Who Needs Paper?
2010

School mobile phone ban mooted

BBC Scotland

Schools in West Lothian could become the first in Scotland to rule out mobile phone cameras in the playground if council leaders agree to a ban.

There is concern over the use of mobile phone cameras to take pictures of pupils without their permission.

The ban is being proposed in the interests of "safety, security and well-being". Council deputy leader Willie Dunn said the ban would deal with the challenge of new technology.

"We are proactive in addressing this issue in the light of new mobile phone technology and we believe we are acting responsibly," he said.

"Parents and children have a right to know what pictures are being taken of them and how they are being used" said a West Lothian Council spokeswoman

A rush to legislation is always worrying, and on this particular issue we seem to have a poor mix of hasty decision making and ill-informed thinking. That and a determination to resist progress that would make Canute proud.

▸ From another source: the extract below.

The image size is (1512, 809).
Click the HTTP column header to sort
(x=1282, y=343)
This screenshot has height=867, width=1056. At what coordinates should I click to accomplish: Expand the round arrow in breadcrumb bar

You don't need to be that smart to see that miniature cameras with high speed internet access will soon be widely available. And banning something that you can't see is going to be awfully hard. And how do they propose to distinguish between a phone and a camera? A camera and a pendant? Convergence will make these sort of judgements rather fine...

Secondly, it will only take one instance where a child is held in danger because they weren't allowed a phone for this "rule" to look pretty shortsighted. Think of all the problems we have seen on exposed hills, on overseas trips, etc. Think of Columbine. What phones will now be available to summon help? Or are West Lothian seriously planning to maintain a list of "acceptable" phones - and some means to weed out those that fail to meet the "standard".

Thirdly, to whom will this "ban" apply. Will we allow teachers to carry camera phones? Head teachers? Workmen? Visitors? Who really poses the greatest threat to children: their fellows or their caretaker? Society needs to accept that privacy does not often serve it well. And privacy in public spaces is a contradiction that West Lothian might care to reflect upon.

Finally, schools have a duty to support the technology their pupils bring to school. To use it to best effect. To provide educational services, learning opportunities, administrative support through that technology. There is enormous value in encouraging children to record, photograph and film their work, their activities, their art and their lives. So just maybe that camera phone is an opportunity rather than a threat.

I think what West Lothian really wanted to address is a "behavioural" issue rather than a technological one. And that will require a rather more thoughtful approach than a simple ban.